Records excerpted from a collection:
=======

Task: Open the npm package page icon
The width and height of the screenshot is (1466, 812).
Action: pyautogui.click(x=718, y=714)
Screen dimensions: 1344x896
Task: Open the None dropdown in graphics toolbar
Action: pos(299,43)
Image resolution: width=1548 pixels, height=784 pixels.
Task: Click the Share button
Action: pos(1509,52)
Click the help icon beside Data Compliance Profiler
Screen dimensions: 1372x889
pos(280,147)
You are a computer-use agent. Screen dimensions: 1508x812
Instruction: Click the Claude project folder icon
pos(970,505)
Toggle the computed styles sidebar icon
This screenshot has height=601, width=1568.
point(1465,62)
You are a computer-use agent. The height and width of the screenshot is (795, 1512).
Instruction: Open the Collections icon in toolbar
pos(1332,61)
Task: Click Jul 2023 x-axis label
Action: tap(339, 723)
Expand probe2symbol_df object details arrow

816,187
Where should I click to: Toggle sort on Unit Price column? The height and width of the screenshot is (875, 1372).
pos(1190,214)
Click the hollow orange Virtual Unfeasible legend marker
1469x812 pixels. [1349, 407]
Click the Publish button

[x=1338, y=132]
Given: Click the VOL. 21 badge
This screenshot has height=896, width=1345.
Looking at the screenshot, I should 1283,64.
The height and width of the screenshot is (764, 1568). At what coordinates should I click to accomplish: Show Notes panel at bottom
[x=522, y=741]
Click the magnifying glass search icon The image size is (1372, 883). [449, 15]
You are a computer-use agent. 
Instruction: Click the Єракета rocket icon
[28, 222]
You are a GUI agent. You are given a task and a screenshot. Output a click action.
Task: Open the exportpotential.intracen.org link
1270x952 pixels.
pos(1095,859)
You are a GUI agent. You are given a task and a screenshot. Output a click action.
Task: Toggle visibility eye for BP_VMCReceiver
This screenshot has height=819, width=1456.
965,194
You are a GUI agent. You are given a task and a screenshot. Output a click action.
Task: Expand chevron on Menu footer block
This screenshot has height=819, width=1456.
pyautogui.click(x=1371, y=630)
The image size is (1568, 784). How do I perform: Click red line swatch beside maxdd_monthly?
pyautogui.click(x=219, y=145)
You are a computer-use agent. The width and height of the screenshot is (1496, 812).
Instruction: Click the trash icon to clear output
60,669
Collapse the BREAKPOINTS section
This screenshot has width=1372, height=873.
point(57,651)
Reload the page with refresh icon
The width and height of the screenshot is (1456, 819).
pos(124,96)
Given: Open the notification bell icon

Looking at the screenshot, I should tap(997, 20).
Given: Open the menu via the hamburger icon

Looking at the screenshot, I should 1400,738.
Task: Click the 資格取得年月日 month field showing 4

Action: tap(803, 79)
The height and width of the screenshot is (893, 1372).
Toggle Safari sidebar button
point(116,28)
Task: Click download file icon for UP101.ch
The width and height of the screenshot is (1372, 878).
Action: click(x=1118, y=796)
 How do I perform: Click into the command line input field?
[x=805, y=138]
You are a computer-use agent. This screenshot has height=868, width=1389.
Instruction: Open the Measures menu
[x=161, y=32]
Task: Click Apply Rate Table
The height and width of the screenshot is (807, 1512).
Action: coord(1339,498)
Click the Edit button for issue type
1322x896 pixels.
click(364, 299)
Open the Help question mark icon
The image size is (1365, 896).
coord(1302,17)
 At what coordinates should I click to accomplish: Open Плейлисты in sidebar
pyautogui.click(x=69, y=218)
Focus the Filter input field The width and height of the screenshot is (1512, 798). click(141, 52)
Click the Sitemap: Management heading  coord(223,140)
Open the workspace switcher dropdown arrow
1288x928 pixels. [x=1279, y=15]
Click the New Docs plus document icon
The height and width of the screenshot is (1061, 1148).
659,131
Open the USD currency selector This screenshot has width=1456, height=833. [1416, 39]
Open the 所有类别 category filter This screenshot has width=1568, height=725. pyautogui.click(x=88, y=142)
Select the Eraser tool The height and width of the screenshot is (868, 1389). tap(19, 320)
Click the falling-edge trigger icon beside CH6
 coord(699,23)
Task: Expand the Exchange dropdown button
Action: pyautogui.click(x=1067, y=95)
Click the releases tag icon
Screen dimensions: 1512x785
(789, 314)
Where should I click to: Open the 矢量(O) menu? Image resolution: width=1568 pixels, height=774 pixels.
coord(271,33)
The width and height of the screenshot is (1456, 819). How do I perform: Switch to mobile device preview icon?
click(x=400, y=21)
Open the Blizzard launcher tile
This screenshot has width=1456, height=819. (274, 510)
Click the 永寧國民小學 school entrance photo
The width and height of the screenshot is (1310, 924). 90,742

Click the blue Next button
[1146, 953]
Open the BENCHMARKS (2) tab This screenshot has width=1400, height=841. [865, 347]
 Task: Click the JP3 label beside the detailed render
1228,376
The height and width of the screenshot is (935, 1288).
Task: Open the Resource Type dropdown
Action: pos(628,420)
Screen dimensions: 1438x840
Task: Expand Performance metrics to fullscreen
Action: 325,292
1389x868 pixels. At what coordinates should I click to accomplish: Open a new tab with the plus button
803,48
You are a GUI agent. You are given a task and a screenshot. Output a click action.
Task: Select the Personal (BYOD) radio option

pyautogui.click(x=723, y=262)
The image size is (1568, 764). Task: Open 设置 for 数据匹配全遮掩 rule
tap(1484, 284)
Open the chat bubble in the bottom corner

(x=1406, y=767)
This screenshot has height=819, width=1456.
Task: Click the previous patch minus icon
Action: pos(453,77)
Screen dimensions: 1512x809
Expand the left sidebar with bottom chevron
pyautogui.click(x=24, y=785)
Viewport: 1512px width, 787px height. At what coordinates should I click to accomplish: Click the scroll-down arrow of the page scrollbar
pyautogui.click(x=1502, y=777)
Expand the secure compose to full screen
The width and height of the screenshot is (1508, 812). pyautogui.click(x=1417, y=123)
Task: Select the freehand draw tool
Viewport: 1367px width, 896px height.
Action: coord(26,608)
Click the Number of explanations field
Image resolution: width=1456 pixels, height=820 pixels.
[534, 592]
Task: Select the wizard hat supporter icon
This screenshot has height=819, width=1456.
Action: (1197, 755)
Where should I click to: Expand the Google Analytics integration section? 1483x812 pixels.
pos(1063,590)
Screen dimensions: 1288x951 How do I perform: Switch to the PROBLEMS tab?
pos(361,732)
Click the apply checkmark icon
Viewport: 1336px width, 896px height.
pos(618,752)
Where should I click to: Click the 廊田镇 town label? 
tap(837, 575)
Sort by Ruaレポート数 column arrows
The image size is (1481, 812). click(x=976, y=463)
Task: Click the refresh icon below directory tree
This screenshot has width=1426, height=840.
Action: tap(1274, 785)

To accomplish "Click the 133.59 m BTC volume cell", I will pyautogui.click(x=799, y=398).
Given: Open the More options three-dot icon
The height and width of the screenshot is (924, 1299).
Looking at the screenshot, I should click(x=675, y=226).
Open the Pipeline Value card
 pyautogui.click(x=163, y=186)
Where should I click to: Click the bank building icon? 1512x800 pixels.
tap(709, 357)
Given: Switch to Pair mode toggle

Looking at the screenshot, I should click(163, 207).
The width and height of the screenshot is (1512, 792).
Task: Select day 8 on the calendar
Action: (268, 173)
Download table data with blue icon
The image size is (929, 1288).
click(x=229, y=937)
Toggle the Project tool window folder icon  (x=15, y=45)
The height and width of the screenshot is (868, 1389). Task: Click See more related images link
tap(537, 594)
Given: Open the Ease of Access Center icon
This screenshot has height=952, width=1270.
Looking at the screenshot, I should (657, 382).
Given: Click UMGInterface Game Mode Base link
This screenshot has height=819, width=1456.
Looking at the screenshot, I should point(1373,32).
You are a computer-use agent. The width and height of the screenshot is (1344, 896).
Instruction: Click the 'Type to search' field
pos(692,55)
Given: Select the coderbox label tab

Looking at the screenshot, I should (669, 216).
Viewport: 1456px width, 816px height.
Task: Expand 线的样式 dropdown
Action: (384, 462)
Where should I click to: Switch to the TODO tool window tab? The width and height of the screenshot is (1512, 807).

=======

§ WHAT THE TASK REQUIRES
The answer must be every line of the records that contains the word "window".

§ YOUR SOLUTION
Toggle the Project tool window folder icon  (x=15, y=45)
Where should I click to: Switch to the TODO tool window tab? The width and height of the screenshot is (1512, 807).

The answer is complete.